Prenatal hypothyroidism diminished exogenous NO-mediated diastolic effects in fetal rat thoracic aorta smooth muscle via increased oxidative stress

Maternal hypothyroidism is an important problem of modern healthcare and is reported to increase the risk of cardiovascular diseases in the offspring later in life. However, it is unclear whether hypothyroidism during pregnancy causes vascular damage in the fetal period. We established the prenatal hypothyroidism rat model and collected the fetuses at the 21th day of gestation (GD21).

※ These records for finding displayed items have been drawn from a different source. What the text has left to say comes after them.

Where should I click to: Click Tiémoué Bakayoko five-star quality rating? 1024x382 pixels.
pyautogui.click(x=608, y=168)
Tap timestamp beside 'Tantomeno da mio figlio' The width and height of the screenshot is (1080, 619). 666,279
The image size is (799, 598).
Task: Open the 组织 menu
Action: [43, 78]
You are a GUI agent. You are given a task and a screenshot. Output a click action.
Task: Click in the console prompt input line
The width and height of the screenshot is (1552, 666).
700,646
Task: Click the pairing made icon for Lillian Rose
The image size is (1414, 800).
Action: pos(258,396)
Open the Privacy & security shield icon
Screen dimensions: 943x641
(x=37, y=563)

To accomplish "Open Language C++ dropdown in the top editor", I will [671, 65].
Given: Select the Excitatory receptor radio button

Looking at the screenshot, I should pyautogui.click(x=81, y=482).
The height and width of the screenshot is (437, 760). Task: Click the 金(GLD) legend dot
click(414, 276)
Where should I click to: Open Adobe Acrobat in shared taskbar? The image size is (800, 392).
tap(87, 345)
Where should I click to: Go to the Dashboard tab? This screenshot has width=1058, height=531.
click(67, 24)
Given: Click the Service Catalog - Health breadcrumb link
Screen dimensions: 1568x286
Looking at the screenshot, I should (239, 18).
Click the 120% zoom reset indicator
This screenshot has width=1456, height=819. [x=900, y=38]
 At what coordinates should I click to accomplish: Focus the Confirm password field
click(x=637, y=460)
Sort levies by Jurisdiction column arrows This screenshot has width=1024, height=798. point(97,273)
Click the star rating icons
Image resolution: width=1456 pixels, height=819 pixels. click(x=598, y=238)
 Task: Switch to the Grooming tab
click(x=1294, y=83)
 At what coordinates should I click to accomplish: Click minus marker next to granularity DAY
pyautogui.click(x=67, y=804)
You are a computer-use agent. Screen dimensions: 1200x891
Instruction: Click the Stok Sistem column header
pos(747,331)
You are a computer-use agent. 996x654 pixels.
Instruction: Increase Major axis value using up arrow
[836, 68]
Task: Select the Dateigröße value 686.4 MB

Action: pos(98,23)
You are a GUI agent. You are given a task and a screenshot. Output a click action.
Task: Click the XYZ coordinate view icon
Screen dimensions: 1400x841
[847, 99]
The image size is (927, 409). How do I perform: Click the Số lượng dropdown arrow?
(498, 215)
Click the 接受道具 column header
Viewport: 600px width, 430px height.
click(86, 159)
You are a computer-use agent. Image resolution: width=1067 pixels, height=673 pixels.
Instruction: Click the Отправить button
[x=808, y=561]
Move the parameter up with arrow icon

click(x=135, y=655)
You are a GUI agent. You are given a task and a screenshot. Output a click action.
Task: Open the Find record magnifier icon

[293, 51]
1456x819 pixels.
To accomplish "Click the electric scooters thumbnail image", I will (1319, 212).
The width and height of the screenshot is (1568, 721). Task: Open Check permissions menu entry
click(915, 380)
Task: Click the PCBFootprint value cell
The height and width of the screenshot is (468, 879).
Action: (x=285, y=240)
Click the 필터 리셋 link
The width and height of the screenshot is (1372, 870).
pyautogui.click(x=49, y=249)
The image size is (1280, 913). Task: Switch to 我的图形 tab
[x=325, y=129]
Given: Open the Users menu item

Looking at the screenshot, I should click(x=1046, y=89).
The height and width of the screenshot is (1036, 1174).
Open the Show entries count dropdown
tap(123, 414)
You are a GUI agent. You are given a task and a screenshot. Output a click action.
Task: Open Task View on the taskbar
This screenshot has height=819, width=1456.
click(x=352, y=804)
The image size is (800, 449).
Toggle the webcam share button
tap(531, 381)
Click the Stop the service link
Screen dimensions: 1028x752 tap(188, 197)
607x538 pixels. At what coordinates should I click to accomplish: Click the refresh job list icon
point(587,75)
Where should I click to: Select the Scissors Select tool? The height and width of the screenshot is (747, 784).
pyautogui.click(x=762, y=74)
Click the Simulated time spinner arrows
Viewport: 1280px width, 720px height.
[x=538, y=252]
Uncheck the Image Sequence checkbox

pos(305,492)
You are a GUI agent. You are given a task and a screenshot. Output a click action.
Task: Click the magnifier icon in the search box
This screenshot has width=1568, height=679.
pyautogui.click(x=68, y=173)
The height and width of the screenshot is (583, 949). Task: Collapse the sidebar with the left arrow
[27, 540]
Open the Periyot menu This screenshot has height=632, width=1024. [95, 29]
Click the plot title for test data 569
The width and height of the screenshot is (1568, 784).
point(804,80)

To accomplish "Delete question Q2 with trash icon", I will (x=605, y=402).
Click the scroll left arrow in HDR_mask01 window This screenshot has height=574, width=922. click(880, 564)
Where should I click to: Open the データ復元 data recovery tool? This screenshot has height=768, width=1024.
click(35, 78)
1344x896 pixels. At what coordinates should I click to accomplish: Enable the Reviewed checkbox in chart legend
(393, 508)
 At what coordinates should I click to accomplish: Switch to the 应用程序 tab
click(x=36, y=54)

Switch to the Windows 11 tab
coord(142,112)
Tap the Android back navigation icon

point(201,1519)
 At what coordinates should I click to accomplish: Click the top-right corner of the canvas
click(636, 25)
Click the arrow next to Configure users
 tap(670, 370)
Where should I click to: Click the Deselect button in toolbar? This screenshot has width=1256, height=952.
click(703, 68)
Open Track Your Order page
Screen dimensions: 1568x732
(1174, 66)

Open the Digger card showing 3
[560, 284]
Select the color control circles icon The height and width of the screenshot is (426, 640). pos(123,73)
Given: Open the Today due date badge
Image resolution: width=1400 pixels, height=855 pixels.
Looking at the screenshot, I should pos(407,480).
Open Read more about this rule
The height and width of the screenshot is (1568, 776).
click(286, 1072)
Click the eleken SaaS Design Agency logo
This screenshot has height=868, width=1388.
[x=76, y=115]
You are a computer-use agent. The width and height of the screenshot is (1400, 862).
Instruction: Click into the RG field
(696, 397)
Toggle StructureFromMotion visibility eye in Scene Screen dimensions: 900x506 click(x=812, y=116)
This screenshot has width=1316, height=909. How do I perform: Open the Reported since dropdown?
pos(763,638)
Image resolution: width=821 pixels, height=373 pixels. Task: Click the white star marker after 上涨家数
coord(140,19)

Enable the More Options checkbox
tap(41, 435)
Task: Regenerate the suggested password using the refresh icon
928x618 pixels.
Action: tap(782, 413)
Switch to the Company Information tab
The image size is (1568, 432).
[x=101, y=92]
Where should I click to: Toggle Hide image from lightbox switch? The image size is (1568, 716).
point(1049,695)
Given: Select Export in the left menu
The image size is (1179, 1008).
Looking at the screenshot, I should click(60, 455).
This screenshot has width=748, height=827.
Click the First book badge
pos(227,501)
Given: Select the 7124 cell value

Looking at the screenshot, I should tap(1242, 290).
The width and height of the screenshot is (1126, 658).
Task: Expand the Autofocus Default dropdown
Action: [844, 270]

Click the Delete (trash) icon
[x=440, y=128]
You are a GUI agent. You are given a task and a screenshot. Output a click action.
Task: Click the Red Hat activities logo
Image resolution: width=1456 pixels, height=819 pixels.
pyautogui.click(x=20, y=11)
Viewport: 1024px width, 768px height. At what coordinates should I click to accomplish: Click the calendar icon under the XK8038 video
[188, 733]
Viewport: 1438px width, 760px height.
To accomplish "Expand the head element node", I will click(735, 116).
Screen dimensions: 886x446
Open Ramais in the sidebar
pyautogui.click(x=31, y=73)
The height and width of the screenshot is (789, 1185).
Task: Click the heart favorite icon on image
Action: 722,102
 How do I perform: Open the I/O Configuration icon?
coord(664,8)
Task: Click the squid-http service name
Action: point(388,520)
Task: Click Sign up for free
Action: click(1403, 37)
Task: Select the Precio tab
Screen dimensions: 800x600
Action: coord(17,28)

Thyroid hormone concentrations in maternal and offspring blood serum were assessed by enzyme-linked immunosorbent assay (ELISA). The thoracic aortas of the fetuses were isolated for microvessel functional testing and histochemical stainings. qPCR and Western blot were performed to access mRNA and protein expression. We found that the concentrations of thyroid hormones in the serum of pregnant rats and fetuses were significantly suppressed at GD21. The responses of the fetal thoracic aortas to SNP were significantly attenuated in the PTU group. However, no statistical difference was found between the two groups when treated with either inhibitor (ODQ) or activator (BAY58–2667) of sGC. The production of O2−• in the arterial wall was significantly increased in hypothyroid fetuses. Moreover, the level of NADPH oxidase (NOX) was increased, while superoxide dismutase 2 (SOD2) was down-regulated in the PTU group, ultimately contributing to the increased production of superoxide. Additionally, decreased SNP-mediated vasodilation found in fetal vessels was improved by either NOX inhibitor (Apocynin) or SOD mimic (Tempol). These results indicate that increased oxidative stress is probably the cause of the diminished diastolic effect of exogenous NO in the thoracic artery of prenatal hypothyroidism exposed fetuses.